*EXCERPT PROVIDED:*
★ ★ ★ ★

Alan, for a more comprehensive list of techniques, check out
http://mindprod.com/unmain.html
> if (number.isEven() == true) {
> return true;
> } else {
> return false;
> }
I find this so annoying that I wrote a PMD rule for it - see SimplifyBooleanReturnsRule here:
http://pmd.sourceforge.net/rules/design.html
Tom
... and those
1)Always create a java.lang.String as
String something = new String("something");
2)Do not bother creating object when you can pass just a list of parameters to a method:
void someMethod(int aParam1, String aParam2, byte[] aParam3, Object aParam4,String aParam5,String aParam6) {...}
3) Circular dependancies among packages will add more fun to your development.
4) Do not forget to add public abstract to all methods declared in an interface.
5) Test every parameter for null. Who knows what idiot will call your method ?
6) Make sure that at least several classes have public inner interfaces. See Netbeans code for references of how to do it.
7) If you make every method and variable public, you will not have any problem accessing what you want.
ResultSet res = prepStmt.executeQuery();
if (res != null && res.next()) {
...
In both "Practical Java" and "Effective Java" it's suggested to return zero-length arrays and collections instead of returning a null pointer. This avoids the "if (arr == null)" and makes code shorter and easier to read.
Use constructor as a function!
For instance, if you are required to:
1) build an object, initialise data,
2) invoke functions to log text files, calculate whatever
Do not bother to do it all step by step! Simply declare functions as static(even if they are using non static data) and invoke them in the constructor body. Add them all, the more the merrier!

★ ★ ★ ★

Reproduce the Java coding advice from "4) Do not forget" up to and including "what you want.", switching "public" to "protected".

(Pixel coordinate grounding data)
★ ★ ★ ★

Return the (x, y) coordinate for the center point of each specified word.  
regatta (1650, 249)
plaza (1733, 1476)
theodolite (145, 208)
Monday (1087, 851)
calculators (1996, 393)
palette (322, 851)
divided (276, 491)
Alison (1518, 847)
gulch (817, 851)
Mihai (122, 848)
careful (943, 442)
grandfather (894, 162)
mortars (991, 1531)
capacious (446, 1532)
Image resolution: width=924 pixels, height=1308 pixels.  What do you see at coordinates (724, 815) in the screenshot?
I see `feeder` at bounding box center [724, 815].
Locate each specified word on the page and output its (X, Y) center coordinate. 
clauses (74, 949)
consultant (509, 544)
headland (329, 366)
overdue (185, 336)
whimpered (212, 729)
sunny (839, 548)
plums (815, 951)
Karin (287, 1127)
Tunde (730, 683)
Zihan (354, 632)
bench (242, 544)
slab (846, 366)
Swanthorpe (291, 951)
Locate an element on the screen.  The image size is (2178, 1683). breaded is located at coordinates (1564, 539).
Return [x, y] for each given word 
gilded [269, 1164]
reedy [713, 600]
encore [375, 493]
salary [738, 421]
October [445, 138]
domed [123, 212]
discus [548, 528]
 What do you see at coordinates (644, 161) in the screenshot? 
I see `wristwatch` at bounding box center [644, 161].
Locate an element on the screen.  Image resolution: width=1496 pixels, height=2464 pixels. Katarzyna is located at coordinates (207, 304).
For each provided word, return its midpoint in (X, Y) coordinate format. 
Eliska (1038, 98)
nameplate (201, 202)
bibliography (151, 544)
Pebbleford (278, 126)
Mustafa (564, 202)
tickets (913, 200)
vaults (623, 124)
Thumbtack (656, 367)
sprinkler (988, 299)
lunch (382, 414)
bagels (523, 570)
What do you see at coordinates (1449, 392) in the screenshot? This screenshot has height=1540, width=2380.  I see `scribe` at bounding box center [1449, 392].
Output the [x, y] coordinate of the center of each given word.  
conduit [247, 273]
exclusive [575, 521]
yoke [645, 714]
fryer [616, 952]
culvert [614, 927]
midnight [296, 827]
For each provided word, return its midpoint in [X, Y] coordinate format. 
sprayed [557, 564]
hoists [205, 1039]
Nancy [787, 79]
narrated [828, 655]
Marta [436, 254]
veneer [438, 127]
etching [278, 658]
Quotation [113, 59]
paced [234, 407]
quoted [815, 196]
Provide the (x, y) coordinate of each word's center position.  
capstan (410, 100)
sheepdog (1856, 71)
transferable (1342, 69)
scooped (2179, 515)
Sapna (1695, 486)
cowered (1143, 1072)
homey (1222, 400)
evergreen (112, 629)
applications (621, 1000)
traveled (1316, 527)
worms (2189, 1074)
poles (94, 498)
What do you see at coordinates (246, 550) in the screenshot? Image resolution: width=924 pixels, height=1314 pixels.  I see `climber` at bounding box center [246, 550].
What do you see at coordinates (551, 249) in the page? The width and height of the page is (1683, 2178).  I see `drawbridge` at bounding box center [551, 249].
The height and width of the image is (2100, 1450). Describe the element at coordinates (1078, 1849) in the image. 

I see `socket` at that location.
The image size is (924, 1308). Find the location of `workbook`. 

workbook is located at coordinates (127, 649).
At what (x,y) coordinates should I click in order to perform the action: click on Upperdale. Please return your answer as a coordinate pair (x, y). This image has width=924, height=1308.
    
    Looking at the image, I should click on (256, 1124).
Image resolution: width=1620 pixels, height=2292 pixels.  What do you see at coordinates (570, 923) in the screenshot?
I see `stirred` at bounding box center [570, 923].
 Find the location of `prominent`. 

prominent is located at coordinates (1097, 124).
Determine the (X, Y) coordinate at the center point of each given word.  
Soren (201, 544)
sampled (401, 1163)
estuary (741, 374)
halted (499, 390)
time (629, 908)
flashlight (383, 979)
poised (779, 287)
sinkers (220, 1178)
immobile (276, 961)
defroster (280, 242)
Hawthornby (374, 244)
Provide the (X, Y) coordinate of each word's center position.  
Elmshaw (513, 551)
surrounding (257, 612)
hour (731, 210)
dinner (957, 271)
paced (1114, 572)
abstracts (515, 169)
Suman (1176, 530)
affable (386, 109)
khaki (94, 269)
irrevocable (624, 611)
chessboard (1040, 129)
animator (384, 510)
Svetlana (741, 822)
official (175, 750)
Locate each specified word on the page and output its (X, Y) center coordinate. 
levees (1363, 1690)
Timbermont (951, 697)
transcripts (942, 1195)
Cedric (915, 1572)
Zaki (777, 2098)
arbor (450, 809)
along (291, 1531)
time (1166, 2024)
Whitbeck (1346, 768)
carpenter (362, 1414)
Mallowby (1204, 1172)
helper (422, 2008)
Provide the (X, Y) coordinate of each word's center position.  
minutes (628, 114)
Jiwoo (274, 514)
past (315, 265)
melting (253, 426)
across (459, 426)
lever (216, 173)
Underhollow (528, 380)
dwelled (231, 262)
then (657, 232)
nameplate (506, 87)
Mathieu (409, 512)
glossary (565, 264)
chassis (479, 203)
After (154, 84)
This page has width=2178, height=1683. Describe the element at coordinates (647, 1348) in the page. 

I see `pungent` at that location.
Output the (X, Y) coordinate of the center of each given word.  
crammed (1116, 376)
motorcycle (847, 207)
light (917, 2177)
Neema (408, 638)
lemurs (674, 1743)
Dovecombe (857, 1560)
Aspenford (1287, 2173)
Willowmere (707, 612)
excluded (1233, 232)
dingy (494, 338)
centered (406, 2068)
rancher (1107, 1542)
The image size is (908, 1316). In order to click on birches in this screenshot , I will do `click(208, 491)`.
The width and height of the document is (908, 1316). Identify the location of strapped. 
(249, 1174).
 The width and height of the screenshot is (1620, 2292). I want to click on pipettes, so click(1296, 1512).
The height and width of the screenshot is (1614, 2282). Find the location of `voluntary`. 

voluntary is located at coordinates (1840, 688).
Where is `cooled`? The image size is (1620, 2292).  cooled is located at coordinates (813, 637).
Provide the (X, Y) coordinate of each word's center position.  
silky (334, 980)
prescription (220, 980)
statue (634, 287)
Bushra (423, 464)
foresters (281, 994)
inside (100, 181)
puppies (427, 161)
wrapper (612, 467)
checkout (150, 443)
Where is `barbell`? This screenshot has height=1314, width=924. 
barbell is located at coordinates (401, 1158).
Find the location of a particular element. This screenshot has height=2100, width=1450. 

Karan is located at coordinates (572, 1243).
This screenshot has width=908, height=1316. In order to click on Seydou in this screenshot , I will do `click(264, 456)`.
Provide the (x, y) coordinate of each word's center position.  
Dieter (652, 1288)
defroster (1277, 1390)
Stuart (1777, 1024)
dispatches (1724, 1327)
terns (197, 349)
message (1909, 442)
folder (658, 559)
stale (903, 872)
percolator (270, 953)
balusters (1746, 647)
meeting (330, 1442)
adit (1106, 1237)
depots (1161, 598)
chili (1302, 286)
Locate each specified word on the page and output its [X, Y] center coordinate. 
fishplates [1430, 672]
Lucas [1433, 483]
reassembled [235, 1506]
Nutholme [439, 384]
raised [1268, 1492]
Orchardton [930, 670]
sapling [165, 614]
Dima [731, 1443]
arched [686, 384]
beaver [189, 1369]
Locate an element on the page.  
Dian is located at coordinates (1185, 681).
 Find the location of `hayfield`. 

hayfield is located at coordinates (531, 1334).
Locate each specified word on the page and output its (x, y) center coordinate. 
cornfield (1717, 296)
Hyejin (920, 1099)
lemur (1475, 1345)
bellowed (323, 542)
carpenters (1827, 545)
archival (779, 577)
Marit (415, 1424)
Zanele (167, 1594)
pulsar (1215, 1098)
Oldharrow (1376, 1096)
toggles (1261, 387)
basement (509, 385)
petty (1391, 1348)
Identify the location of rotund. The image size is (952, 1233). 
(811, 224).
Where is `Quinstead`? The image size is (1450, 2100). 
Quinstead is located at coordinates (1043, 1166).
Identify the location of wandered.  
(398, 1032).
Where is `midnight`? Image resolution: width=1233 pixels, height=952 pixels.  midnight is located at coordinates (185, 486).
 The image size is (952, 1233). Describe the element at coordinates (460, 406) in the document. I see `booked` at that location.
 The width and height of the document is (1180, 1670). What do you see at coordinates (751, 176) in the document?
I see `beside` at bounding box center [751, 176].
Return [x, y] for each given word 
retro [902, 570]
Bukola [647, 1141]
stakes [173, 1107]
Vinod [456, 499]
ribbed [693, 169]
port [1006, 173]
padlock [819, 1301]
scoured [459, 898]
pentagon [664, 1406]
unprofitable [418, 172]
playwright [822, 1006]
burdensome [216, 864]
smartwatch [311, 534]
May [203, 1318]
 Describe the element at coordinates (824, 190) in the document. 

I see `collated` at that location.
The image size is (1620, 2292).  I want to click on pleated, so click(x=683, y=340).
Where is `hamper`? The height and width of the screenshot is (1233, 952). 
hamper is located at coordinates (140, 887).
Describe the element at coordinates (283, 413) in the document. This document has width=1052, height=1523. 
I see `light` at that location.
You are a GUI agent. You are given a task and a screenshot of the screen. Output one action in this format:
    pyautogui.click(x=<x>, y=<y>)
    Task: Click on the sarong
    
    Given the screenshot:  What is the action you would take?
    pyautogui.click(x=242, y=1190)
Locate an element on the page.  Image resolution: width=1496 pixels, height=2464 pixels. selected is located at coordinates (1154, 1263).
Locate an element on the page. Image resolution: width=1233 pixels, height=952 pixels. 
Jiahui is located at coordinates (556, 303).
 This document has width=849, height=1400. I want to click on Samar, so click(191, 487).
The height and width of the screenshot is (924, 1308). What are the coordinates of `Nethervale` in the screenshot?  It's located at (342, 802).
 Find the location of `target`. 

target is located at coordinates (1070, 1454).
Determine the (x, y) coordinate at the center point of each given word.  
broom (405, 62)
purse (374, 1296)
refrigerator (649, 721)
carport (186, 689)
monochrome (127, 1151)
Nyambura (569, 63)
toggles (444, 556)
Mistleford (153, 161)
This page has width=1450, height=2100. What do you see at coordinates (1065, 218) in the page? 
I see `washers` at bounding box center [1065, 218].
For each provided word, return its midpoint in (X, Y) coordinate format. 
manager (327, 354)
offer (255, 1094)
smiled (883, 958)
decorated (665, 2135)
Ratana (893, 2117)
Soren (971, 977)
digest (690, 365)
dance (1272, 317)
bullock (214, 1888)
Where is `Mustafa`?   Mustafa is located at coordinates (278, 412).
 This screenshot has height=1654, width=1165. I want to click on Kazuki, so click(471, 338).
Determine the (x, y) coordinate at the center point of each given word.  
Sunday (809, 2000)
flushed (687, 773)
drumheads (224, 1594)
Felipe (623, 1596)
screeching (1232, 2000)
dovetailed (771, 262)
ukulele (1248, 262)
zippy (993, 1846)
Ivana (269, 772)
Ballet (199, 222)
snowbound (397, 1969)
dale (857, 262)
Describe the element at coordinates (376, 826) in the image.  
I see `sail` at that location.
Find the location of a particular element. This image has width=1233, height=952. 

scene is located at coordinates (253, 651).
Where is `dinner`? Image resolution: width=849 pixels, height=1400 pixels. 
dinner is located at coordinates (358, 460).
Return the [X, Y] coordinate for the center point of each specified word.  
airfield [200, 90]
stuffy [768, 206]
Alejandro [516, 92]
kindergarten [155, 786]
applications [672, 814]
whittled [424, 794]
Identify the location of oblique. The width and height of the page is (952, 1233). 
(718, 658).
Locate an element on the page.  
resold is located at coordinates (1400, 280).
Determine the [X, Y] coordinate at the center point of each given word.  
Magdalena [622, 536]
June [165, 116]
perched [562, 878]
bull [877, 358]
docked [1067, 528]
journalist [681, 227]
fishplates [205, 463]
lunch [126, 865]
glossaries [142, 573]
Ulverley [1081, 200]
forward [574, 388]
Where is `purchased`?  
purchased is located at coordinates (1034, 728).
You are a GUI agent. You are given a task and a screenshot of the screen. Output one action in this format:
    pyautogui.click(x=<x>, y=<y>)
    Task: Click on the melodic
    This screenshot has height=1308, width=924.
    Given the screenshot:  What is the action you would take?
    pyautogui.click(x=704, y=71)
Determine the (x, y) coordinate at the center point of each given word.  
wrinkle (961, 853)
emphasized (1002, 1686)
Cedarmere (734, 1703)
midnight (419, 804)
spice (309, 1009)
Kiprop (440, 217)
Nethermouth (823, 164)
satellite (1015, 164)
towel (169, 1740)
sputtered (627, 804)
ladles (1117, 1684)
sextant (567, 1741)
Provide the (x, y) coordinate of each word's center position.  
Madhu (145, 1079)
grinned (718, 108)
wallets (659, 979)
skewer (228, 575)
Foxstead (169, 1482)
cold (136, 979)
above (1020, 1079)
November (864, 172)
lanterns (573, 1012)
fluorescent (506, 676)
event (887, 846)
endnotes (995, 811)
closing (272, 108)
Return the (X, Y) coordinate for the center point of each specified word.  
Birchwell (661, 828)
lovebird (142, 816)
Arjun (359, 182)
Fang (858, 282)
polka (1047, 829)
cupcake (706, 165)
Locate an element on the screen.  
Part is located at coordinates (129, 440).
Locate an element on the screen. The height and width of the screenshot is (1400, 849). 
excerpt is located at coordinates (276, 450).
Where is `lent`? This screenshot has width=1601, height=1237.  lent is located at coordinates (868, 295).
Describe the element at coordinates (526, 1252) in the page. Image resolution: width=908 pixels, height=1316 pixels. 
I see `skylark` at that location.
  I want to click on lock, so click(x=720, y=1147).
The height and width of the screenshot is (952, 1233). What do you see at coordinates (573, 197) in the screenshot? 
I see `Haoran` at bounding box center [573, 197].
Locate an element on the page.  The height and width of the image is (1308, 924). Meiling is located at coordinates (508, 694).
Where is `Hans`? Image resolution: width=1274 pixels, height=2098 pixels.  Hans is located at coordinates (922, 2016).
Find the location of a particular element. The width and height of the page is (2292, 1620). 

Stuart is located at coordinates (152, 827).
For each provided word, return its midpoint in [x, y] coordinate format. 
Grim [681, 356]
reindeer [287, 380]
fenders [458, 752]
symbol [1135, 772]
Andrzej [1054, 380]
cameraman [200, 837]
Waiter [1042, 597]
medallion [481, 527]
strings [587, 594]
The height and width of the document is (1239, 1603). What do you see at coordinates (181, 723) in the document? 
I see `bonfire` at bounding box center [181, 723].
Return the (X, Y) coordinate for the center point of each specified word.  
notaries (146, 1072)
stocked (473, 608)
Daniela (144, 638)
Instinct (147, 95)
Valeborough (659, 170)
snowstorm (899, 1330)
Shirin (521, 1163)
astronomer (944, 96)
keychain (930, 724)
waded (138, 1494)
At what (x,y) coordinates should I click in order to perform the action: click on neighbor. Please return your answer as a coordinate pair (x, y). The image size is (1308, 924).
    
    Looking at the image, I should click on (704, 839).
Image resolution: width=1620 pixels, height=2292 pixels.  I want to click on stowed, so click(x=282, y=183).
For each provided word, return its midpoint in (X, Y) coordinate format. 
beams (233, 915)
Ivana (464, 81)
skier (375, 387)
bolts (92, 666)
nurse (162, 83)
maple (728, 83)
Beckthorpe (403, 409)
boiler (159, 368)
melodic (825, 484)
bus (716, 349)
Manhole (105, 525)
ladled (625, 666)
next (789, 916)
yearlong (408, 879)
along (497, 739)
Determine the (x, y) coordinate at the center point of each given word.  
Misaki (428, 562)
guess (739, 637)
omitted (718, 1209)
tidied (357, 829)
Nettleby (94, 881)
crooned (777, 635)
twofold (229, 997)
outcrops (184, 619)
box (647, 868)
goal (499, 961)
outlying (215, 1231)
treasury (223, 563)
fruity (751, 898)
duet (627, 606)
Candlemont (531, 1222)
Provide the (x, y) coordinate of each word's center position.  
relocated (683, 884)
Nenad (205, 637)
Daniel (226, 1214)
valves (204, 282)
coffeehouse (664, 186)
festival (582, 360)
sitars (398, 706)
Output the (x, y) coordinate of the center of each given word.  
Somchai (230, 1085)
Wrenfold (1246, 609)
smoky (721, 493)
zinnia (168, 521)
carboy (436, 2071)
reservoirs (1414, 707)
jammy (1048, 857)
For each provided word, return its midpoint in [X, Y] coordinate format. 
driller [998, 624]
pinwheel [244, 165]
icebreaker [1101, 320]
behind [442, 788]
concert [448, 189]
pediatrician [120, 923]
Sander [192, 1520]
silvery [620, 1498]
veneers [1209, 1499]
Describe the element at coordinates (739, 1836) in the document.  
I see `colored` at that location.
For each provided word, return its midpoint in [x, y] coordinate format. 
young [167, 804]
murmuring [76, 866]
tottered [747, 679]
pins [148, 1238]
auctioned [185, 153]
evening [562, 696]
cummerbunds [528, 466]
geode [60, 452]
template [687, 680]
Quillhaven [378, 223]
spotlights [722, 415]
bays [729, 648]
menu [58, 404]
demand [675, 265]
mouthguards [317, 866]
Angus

★ ★ ★ ★

*WRITTEN RESPONSE:*
4) Do not forget to add protected abstract to all methods declared in an interface.
5) Test every parameter for null. Who knows what idiot will call your method ?
6) Make sure that at least several classes have protected inner interfaces. See Netbeans code for references of how to do it.
7) If you make every method and variable protected, you will not have any problem accessing what you want.